Your task:
Reproduce the records below word for word, covering every line of each one. Omit the pictures from your output.

** START Input material **

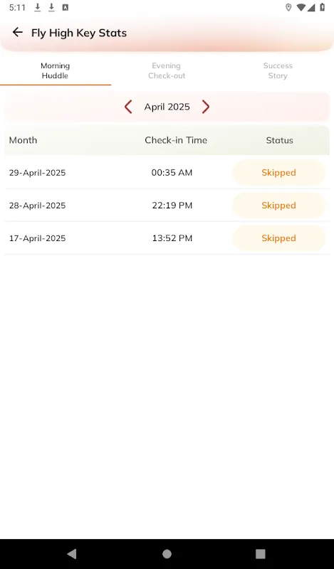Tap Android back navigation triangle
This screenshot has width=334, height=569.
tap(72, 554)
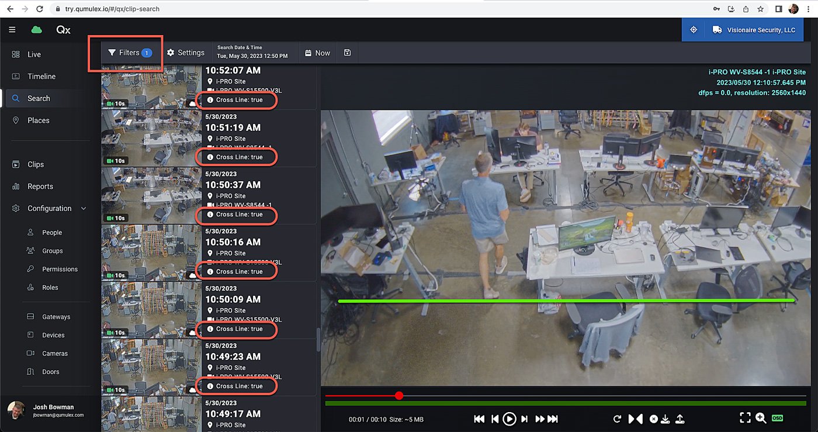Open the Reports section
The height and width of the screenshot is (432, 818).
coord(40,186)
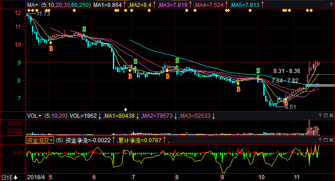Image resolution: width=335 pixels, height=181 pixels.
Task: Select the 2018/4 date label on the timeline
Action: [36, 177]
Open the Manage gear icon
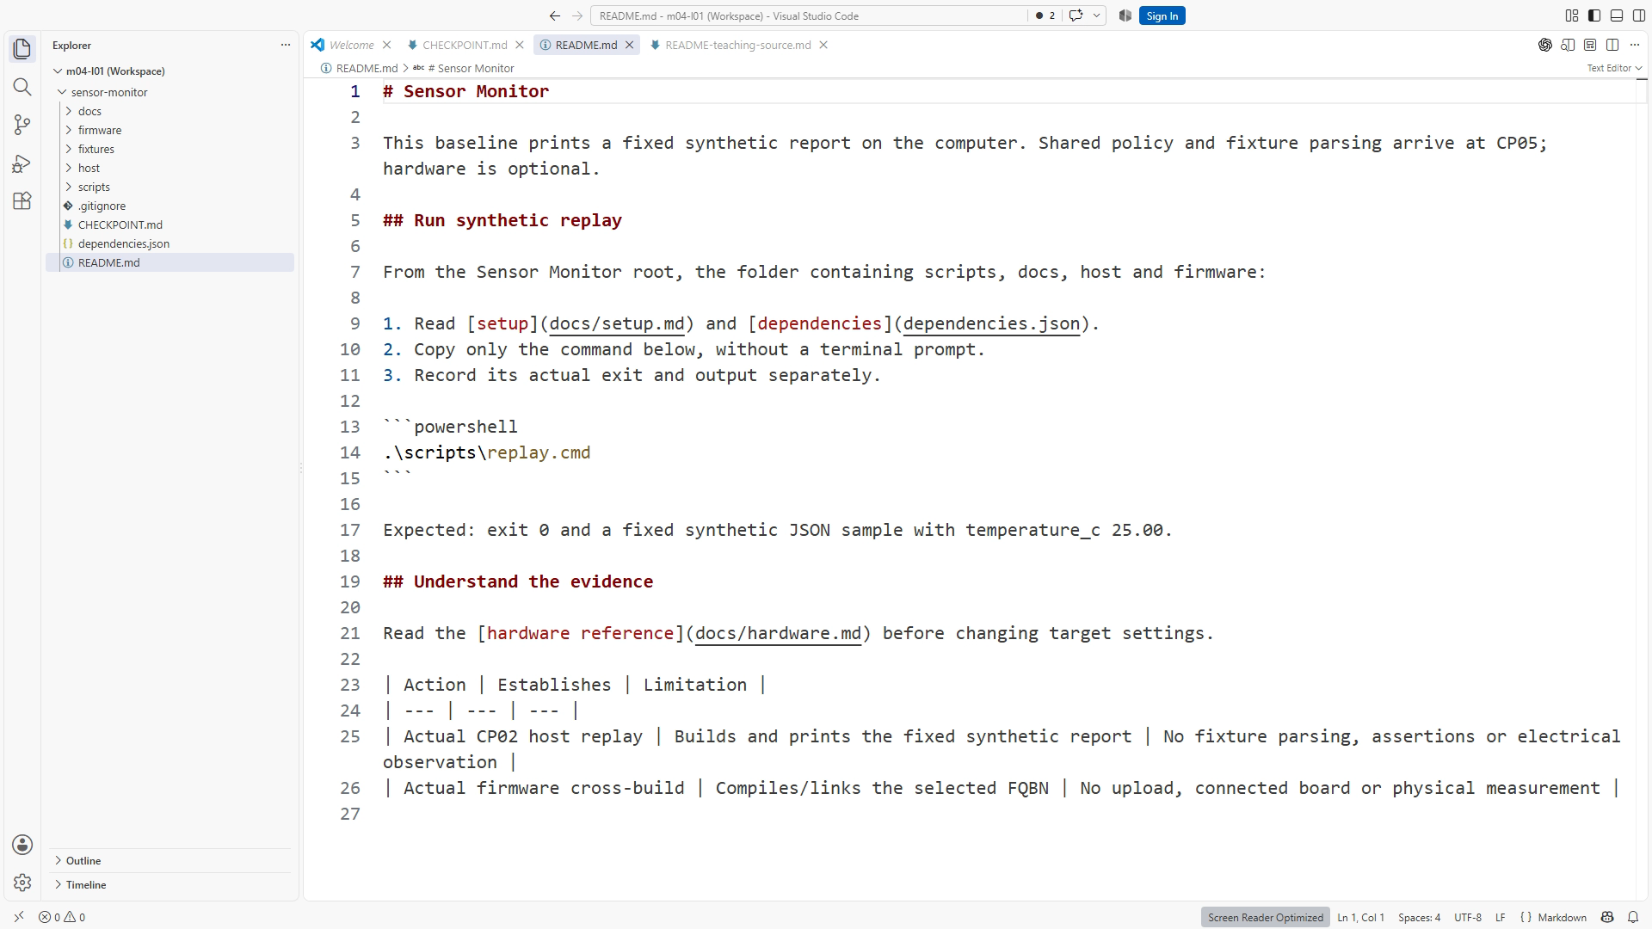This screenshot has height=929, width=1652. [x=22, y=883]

** END Input material **

Output:
Tap Android back navigation triangle
This screenshot has width=334, height=569.
tap(72, 554)
Open the Reports section
The height and width of the screenshot is (432, 818).
coord(40,186)
Image resolution: width=335 pixels, height=181 pixels.
Task: Select the 2018/4 date label on the timeline
Action: [36, 177]
Open the Manage gear icon
This screenshot has height=929, width=1652. [x=22, y=883]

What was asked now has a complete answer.